Das Sachlichkeitsgebot des Art. 7 B-VG zwinge zur Erfassung der tatsächlichen Aufwendungen und Ausgaben auch im Fall von Pauschalierungen. Durchschnittsbetrachtungen und Typisierungen seien zulässig. Das Ziel, den tatsächlichen Verhältnissen möglichst nahe zu kommen, gelte für jede Pauschalierung von Betriebsausgaben. Einer solchen lebensnahen Pauschalierung entziehe sich der Freibetrag für investierte Gewinne. Die Entscheidung des Steuerpflichtigen, den Freibetrag geltend zu machen, hänge insbesondere von der ertragsteuerlichen Gesamtsituation, der Finanzlage und dem Investitionsverhalten ab. Es sei sinnwidrig und sachlich nicht zu rechtfertigen, Steuerpflichtige aufgrund einer Betriebsausgabenpauschalierung von der Investitionsbegünstigung eines Freibetrages für investierte Gewinne auszuschließen.

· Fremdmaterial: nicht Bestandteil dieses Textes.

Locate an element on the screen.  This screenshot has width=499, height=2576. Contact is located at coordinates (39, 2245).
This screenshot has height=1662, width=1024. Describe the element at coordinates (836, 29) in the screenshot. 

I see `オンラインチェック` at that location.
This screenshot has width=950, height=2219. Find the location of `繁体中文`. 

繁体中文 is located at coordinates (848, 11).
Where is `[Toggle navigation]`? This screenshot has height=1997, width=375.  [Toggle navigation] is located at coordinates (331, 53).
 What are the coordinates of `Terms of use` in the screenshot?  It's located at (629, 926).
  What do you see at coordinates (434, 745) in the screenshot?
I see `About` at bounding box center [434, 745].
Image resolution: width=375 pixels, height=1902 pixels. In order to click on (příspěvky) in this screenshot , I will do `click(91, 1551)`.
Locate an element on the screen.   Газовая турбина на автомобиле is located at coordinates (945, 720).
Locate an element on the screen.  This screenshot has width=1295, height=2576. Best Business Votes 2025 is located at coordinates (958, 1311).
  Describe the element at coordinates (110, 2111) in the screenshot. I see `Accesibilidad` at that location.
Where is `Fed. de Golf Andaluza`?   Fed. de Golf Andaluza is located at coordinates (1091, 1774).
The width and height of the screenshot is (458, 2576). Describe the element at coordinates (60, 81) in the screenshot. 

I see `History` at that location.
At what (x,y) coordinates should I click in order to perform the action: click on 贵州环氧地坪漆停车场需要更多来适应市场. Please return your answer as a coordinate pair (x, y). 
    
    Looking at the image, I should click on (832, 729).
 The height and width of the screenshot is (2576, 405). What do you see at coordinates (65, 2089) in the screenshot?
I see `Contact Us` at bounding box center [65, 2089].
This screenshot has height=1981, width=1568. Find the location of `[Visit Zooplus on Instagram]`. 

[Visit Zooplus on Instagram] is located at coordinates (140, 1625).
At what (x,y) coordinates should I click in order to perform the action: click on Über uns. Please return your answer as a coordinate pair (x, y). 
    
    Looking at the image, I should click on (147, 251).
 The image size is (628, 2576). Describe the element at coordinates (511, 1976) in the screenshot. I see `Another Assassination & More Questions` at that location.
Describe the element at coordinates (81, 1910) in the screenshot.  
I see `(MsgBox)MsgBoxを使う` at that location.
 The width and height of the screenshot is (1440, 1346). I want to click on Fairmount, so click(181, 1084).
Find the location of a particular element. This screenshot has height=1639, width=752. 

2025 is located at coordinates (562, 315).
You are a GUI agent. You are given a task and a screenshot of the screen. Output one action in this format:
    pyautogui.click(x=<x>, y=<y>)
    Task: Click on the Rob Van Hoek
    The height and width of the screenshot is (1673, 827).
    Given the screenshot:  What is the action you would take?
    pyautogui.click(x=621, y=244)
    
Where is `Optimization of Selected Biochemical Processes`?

Der Berufung schloss der Beschwerdeführer ein Verzeichnis von Wertpapieren gemäß § 10 Abs. 7 Z. 2 EStG 1988 an, aus welchem sich Anschaffungskosten von 2.542 EUR ergeben.
Mit dem angefochtenen Bescheid wies die belangte Behörde die Berufung als unbegründet ab. Strittig sei die Rechtsfrage, ob der Freibetrag für investierte Gewinne von einem im Wege der Basispauschalierung iSd § 17 Abs. 1 bis 3 EStG 1988 ermittelten Gewinn in Abzug gebracht werden könne.
Aus dem ersten Satz des § 17 Abs. 1 EStG 1988 ergebe sich, dass der Gesetzgeber die Basispauschalierung als Möglichkeit der Gewinnermittlung gemäß § 4 Abs. 3 EStG 1988 mit Pauschalierung der Betriebsausgaben anbiete. Der vorletzte Satz des § 17 Abs. 1 EStG 1988 lasse neben dem Betriebsausgabenpauschale von 12% bzw. 6 % nur die Absetzung der dort taxativ aufgezählten Ausgaben als Betriebsausgaben zu. Der Freibetrag für investierte Gewinne falle nicht unter die dort aufgezählten Ausgabenkategorien.
Für den Beschwerdefall sei entscheidend, ob der nach § 10 EStG 1988 von der Einkommensteuer freigestellte Freibetrag für investierte Gewinne als sonstige Betriebsausgabe iSd § 17 Abs. 1 EStG 1988 anzusehen sei.
§ 4 Abs. 3 EStG 1988 regle, dass der Überschuss der Betriebseinnahmen über die Betriebsausgaben als Gewinn angesetzt werden dürfe. Zu den Betriebsausgaben zählten nach § 4 Abs. 4 Z. 4, 8 und 10 EStG 1988 auch der Forschungsfreibetrag und der Bildungsfreibetrag.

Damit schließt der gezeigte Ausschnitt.